We have an eccentric neighbor living down the street and you may have even heard of him due to his appearances on the Today show.  His name is Forest Fenn and he is a writer, an amateur archeologist and a dealer. His recent book called, “The Thrill of the Chase” is a memoir and within it lies an enticing tale with clues to a treasure he has assembled and hidden.

In some circles he is famous and in others infamous. To briefly touch on the latter, he was among those raided a few years ago by Federal agents.  They were looking for artifacts that were illegally being taken out of the ground and sold.  One problem with taking on Forest was that he did much of his digging on a site that was privately deeded to him and so he was never indicted.   Others said that he should not be digging at all and that should be left to trained archeologists or better yet the artifacts should be left in the ground for future generations to excavate with more advanced tools… whenever that might be!

Our first interaction with Forest was when we were asked to visit his home to evaluate a 16th century painting and decide whether it was Spanish or South American.  Every inch of every wall in his home was coved with objects he had collected.  The painting, however, was quite small and was kept in this large walk-in vault.  This past week, years after we visited his home for the first and last time we found out one of the reasons for the vault, that was where he assembled his treasure.

Two renowned authors recently came together in a panel to question the less well known author Forest Fenn.  They packed  the room at Collected Works, Santa Fe’s private bookstore, one of the best anywhere, that  hosts lectures and panels on the arts and particularly welcomes authors.

Michael McGarrity, Douglas Preston, & Forest Fenn

All three panelists were Santa Feans. Few of you will not have heard of the author Douglas Preston who has written or co-written about twenty thrillers, covering all kinds of subjects from an Italian serial killer to one centered around the ancient Incas.  Many have been #1 on the New York Times Best Seller list.  He is also a journalist and written for magazines such as “The New Yorker”, “The Smithsonian”, and “National Geographic”.

Another well known author is Michael McGarrity the author of a dozen crime novels many of them best sellers as well.  He was a deputy Santa Fe County sheriff and held other positions in law enforcement.  He was a case worker for the public defender’s office as well as a trained psychotherapist all before he turned to writing full time.

They were there to testify that they had actually seen the treasure chest in Forest’s vault (we had not) and Preston gave a vague description of its contents.  But they were also there to tease Forest and ask questions about the treasure and where it might be hidden. He was masterful at answering giving amusing responses without any information therein.   Watching his wife and family who happened to be sitting in my row I deduced that they were used to his tall tales and sense of adventure. It is, however, generally believed that the treasure actually exists. Forest has been interviewed about it for many venues beyond his recurring Today show appearances.  If you look on the internet you will find over 20 pages relating to Forest and his treasure.  There was recent press on a woman rescued after she got lost in the mountains searching for it.
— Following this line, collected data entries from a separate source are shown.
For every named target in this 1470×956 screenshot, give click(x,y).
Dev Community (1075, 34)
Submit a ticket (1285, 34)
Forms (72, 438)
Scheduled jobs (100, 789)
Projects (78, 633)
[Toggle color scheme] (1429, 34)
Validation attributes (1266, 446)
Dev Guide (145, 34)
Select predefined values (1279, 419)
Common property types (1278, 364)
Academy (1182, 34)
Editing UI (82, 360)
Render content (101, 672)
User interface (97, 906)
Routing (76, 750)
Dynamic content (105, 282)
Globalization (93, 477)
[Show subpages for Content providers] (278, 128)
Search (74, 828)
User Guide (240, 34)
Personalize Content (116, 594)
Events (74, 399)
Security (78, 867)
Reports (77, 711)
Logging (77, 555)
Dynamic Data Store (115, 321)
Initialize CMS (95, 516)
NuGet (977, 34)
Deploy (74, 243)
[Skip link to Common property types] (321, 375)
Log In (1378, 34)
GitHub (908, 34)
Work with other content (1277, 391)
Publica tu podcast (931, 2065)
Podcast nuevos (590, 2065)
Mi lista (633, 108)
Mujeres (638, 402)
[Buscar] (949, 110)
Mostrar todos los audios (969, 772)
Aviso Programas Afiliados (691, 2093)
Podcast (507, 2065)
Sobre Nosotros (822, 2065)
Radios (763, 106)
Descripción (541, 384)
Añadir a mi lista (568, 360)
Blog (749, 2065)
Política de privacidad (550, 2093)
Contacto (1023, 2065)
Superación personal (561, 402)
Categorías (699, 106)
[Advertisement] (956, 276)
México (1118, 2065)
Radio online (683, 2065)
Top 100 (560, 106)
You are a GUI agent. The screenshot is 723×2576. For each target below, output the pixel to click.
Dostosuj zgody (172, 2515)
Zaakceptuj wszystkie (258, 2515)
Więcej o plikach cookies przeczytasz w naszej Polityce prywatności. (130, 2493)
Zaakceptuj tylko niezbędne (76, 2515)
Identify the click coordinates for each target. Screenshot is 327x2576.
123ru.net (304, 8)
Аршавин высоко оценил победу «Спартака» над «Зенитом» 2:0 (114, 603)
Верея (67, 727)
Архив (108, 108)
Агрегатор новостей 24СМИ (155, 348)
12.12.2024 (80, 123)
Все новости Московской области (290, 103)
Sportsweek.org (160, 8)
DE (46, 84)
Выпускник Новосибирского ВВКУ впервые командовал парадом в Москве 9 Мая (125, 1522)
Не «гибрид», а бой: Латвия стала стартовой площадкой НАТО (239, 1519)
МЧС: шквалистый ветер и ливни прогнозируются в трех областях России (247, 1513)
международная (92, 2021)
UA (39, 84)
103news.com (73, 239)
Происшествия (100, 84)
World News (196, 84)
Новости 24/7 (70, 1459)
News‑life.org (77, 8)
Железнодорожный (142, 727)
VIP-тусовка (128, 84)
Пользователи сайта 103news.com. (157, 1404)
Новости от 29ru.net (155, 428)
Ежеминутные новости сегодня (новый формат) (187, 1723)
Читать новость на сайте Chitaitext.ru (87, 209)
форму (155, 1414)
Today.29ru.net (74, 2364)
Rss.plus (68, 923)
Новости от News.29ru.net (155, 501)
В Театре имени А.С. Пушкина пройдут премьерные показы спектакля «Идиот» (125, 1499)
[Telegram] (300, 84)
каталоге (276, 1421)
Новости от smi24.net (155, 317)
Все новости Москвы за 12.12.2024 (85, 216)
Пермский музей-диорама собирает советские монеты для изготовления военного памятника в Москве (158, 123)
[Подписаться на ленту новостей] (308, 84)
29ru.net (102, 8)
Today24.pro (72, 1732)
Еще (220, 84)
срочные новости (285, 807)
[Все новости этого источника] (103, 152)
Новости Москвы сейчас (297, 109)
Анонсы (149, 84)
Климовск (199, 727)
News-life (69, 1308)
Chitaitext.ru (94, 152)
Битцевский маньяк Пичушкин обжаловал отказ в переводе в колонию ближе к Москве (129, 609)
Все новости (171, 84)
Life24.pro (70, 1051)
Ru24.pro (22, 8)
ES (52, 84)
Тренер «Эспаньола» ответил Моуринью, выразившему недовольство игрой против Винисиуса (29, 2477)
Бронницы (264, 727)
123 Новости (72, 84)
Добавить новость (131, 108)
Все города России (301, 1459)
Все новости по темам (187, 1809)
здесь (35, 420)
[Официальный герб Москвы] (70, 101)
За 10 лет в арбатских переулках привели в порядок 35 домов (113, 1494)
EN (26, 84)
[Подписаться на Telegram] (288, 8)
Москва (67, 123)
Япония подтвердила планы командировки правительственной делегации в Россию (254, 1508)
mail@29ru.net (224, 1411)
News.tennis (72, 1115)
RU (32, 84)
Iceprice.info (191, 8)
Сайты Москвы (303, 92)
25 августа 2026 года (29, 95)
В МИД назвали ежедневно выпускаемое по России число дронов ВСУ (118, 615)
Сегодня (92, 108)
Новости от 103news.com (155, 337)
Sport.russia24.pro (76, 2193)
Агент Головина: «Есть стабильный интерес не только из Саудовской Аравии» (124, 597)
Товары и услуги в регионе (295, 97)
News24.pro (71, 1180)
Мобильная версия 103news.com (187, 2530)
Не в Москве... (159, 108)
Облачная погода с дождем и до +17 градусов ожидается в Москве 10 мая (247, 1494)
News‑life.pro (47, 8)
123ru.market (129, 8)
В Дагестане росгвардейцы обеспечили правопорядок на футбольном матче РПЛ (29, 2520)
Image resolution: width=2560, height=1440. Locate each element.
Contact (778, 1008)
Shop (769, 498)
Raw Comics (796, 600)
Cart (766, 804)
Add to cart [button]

We learned that in 1988 Forest was given a 20% chance of living another 2 years but as evidenced by this panel he is still with us.  He decided then that he would like to give something back in a rather novel way.  He bought a Renaissance bronze casket 10X10x 6 inches for which he paid $25,000 to fill with enticing treasures. For years he bought gold nuggets one being reported to be as large as an egg.  There is also jewelry and other precious items having been reported to be worth anywhere from hundreds of thousands to millions of dollars.  He hid it somewhere North of Santa Fe in the Rocky Mountains, and more he will not say.   He wrote a poem which appears in his book with clues to help lead to the treasure that he says may or may not be buried.

He told us he has received over 16,000 emails with 31 of the individuals claiming to have already found it, and giving a great deal of detail showing that they actually had not. He said somewhat facetiously that he had hidden the treasure for every redneck in Texas and he hoped it would be found by a redneck driving a truck with his 12 kids in the back.  In other words he hoped it would help a less fortunate family.   But what he was most serious about was that he hoped the hunt would inspire young folk to get out more and explore nature.  They should get their faces out of their computers and come out of their basements and their game machines and go into the great outdoors.

There were many questions and responses but in my opinion the best came from a young boy standing through the entire hour clutching an autographed copy of Forest’s book.  He wanted to know if a person’s life would be changed if they found the treasure.  Forest replied, “it is better to have enough money than a lot of money”.